## To do
Please make an exact transcription of all the data that follows.

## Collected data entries
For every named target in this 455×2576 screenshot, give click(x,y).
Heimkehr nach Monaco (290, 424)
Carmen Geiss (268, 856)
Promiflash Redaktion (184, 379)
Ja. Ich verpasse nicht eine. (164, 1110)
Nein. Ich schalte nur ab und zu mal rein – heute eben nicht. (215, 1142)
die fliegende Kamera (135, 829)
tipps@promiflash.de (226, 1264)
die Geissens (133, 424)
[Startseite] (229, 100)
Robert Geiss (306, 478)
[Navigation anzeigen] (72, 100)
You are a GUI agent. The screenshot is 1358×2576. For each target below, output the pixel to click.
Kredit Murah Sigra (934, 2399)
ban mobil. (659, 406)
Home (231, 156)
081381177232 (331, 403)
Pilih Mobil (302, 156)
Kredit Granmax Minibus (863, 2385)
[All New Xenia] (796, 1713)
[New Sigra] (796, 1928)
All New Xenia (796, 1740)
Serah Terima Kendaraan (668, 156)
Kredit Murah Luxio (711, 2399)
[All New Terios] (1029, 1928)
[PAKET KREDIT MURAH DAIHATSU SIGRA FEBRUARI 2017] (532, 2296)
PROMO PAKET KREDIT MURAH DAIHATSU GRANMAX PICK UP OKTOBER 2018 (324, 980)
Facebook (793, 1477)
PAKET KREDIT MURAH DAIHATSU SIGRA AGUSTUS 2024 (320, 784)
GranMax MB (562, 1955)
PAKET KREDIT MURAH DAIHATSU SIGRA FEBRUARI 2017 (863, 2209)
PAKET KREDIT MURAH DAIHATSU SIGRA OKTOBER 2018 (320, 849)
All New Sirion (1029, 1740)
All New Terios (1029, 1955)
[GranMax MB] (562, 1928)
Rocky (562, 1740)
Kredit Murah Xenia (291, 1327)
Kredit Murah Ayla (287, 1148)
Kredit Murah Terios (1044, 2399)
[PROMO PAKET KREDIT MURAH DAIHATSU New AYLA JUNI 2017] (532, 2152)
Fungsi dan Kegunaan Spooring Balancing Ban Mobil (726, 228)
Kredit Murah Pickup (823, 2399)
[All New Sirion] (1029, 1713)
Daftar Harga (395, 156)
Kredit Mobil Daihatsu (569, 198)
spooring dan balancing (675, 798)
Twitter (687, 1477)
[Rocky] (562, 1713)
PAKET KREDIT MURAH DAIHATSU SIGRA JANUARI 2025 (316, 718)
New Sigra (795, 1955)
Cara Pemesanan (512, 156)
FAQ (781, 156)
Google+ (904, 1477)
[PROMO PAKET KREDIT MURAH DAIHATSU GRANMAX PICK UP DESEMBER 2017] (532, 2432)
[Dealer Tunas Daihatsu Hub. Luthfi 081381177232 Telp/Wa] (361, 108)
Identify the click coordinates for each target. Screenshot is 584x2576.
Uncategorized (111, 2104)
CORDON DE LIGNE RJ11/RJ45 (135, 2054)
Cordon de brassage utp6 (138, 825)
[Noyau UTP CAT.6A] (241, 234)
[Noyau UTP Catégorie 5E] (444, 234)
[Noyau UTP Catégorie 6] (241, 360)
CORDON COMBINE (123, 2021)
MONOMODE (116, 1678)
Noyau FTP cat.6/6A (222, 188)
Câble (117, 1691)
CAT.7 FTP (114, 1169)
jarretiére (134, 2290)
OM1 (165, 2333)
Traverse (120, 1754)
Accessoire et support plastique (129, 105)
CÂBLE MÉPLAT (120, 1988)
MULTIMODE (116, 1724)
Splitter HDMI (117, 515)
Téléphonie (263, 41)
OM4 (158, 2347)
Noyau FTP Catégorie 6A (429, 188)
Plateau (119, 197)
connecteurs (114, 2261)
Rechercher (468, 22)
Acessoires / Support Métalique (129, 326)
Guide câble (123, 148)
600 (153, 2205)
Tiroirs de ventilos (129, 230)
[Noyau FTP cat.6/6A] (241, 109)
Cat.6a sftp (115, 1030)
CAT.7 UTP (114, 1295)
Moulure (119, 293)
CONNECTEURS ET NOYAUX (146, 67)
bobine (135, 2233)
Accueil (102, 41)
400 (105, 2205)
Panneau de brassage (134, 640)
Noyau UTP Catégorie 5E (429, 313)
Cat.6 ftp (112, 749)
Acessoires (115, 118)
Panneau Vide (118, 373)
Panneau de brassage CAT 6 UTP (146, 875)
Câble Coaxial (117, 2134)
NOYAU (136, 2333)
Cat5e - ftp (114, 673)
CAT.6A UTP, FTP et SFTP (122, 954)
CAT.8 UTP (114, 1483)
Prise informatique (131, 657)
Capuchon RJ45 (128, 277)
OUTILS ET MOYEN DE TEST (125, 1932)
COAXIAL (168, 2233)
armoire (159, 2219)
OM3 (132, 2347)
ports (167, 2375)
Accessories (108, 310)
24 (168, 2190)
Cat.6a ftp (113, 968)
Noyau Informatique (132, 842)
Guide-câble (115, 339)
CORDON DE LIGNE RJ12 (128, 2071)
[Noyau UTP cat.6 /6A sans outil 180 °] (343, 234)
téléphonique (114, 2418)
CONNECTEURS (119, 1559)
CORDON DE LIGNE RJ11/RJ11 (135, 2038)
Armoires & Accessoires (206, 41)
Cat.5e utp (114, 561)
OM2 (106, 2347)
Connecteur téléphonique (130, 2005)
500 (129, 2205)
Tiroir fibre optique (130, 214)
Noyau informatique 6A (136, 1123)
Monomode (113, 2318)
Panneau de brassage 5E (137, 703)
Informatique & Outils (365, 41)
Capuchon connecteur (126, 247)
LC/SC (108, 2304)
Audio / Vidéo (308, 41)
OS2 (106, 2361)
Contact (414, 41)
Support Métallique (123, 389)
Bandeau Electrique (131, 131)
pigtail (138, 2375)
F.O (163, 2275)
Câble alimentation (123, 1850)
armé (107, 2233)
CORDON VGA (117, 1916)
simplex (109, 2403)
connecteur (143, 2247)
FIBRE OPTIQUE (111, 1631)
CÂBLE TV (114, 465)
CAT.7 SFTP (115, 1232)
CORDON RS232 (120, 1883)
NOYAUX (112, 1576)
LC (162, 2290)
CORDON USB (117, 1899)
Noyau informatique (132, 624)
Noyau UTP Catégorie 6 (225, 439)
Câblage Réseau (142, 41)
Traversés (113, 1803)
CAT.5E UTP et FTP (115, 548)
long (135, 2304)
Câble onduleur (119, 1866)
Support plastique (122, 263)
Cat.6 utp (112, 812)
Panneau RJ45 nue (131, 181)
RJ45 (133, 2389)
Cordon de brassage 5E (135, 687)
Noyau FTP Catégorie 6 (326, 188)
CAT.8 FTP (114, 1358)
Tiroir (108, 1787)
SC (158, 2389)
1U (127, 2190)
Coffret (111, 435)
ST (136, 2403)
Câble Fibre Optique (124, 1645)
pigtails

## Task answer
For every named target in this 455×2576 screenshot, give click(x,y).
Heimkehr nach Monaco (290, 424)
Carmen Geiss (268, 856)
Promiflash Redaktion (184, 379)
Ja. Ich verpasse nicht eine. (164, 1110)
Nein. Ich schalte nur ab und zu mal rein – heute eben nicht. (215, 1142)
die fliegende Kamera (135, 829)
tipps@promiflash.de (226, 1264)
die Geissens (133, 424)
[Startseite] (229, 100)
Robert Geiss (306, 478)
[Navigation anzeigen] (72, 100)
You are a GUI agent. The screenshot is 1358×2576. For each target below, output the pixel to click.
Kredit Murah Sigra (934, 2399)
ban mobil. (659, 406)
Home (231, 156)
081381177232 (331, 403)
Pilih Mobil (302, 156)
Kredit Granmax Minibus (863, 2385)
[All New Xenia] (796, 1713)
[New Sigra] (796, 1928)
All New Xenia (796, 1740)
Serah Terima Kendaraan (668, 156)
Kredit Murah Luxio (711, 2399)
[All New Terios] (1029, 1928)
[PAKET KREDIT MURAH DAIHATSU SIGRA FEBRUARI 2017] (532, 2296)
PROMO PAKET KREDIT MURAH DAIHATSU GRANMAX PICK UP OKTOBER 2018 (324, 980)
Facebook (793, 1477)
PAKET KREDIT MURAH DAIHATSU SIGRA AGUSTUS 2024 (320, 784)
GranMax MB (562, 1955)
PAKET KREDIT MURAH DAIHATSU SIGRA FEBRUARI 2017 (863, 2209)
PAKET KREDIT MURAH DAIHATSU SIGRA OKTOBER 2018 (320, 849)
All New Sirion (1029, 1740)
All New Terios (1029, 1955)
[GranMax MB] (562, 1928)
Rocky (562, 1740)
Kredit Murah Xenia (291, 1327)
Kredit Murah Ayla (287, 1148)
Kredit Murah Terios (1044, 2399)
[PROMO PAKET KREDIT MURAH DAIHATSU New AYLA JUNI 2017] (532, 2152)
Fungsi dan Kegunaan Spooring Balancing Ban Mobil (726, 228)
Kredit Murah Pickup (823, 2399)
[All New Sirion] (1029, 1713)
Daftar Harga (395, 156)
Kredit Mobil Daihatsu (569, 198)
spooring dan balancing (675, 798)
Twitter (687, 1477)
[Rocky] (562, 1713)
PAKET KREDIT MURAH DAIHATSU SIGRA JANUARI 2025 (316, 718)
New Sigra (795, 1955)
Cara Pemesanan (512, 156)
FAQ (781, 156)
Google+ (904, 1477)
[PROMO PAKET KREDIT MURAH DAIHATSU GRANMAX PICK UP DESEMBER 2017] (532, 2432)
[Dealer Tunas Daihatsu Hub. Luthfi 081381177232 Telp/Wa] (361, 108)
Identify the click coordinates for each target. Screenshot is 584x2576.
Uncategorized (111, 2104)
CORDON DE LIGNE RJ11/RJ45 (135, 2054)
Cordon de brassage utp6 (138, 825)
[Noyau UTP CAT.6A] (241, 234)
[Noyau UTP Catégorie 5E] (444, 234)
[Noyau UTP Catégorie 6] (241, 360)
CORDON COMBINE (123, 2021)
MONOMODE (116, 1678)
Noyau FTP cat.6/6A (222, 188)
Câble (117, 1691)
CAT.7 FTP (114, 1169)
jarretiére (134, 2290)
OM1 (165, 2333)
Traverse (120, 1754)
Accessoire et support plastique (129, 105)
CÂBLE MÉPLAT (120, 1988)
MULTIMODE (116, 1724)
Splitter HDMI (117, 515)
Téléphonie (263, 41)
OM4 (158, 2347)
Noyau FTP Catégorie 6A (429, 188)
Plateau (119, 197)
connecteurs (114, 2261)
Rechercher (468, 22)
Acessoires / Support Métalique (129, 326)
Guide câble (123, 148)
600 (153, 2205)
Tiroirs de ventilos (129, 230)
[Noyau FTP cat.6/6A] (241, 109)
Cat.6a sftp (115, 1030)
CAT.7 UTP (114, 1295)
Moulure (119, 293)
CONNECTEURS ET NOYAUX (146, 67)
bobine (135, 2233)
Accueil (102, 41)
400 (105, 2205)
Panneau de brassage (134, 640)
Noyau UTP Catégorie 5E (429, 313)
Cat.6 ftp (112, 749)
Acessoires (115, 118)
Panneau Vide (118, 373)
Panneau de brassage CAT 6 UTP (146, 875)
Câble Coaxial (117, 2134)
NOYAU (136, 2333)
Cat5e - ftp (114, 673)
CAT.6A UTP, FTP et SFTP (122, 954)
CAT.8 UTP (114, 1483)
Prise informatique (131, 657)
Capuchon RJ45 (128, 277)
OUTILS ET MOYEN DE TEST (125, 1932)
COAXIAL (168, 2233)
armoire (159, 2219)
OM3 (132, 2347)
ports (167, 2375)
Accessories (108, 310)
24 (168, 2190)
Cat.6a ftp (113, 968)
Noyau Informatique (132, 842)
Guide-câble (115, 339)
CORDON DE LIGNE RJ12 (128, 2071)
[Noyau UTP cat.6 /6A sans outil 180 °] (343, 234)
téléphonique (114, 2418)
CONNECTEURS (119, 1559)
CORDON DE LIGNE RJ11/RJ11 (135, 2038)
Armoires & Accessoires (206, 41)
Cat.5e utp (114, 561)
OM2 (106, 2347)
Connecteur téléphonique (130, 2005)
500 (129, 2205)
Tiroir fibre optique (130, 214)
Noyau informatique 6A (136, 1123)
Monomode (113, 2318)
Panneau de brassage 5E (137, 703)
Informatique & Outils (365, 41)
Capuchon connecteur (126, 247)
LC/SC (108, 2304)
Audio / Vidéo (308, 41)
OS2 (106, 2361)
Contact (414, 41)
Support Métallique (123, 389)
Bandeau Electrique (131, 131)
pigtail (138, 2375)
F.O (163, 2275)
Câble alimentation (123, 1850)
armé (107, 2233)
CORDON VGA (117, 1916)
simplex (109, 2403)
connecteur (143, 2247)
FIBRE OPTIQUE (111, 1631)
CÂBLE TV (114, 465)
CAT.7 SFTP (115, 1232)
CORDON RS232 (120, 1883)
NOYAUX (112, 1576)
LC (162, 2290)
CORDON USB (117, 1899)
Noyau informatique (132, 624)
Noyau UTP Catégorie 6 (225, 439)
Câblage Réseau (142, 41)
Traversés (113, 1803)
CAT.5E UTP et FTP (115, 548)
long (135, 2304)
Câble onduleur (119, 1866)
Support plastique (122, 263)
Cat.6 utp (112, 812)
Panneau RJ45 nue (131, 181)
RJ45 (133, 2389)
Cordon de brassage 5E (135, 687)
Noyau FTP Catégorie 6 (326, 188)
CAT.8 FTP (114, 1358)
Tiroir (108, 1787)
SC (158, 2389)
1U (127, 2190)
Coffret (111, 435)
ST (136, 2403)
Câble Fibre Optique (124, 1645)
pigtails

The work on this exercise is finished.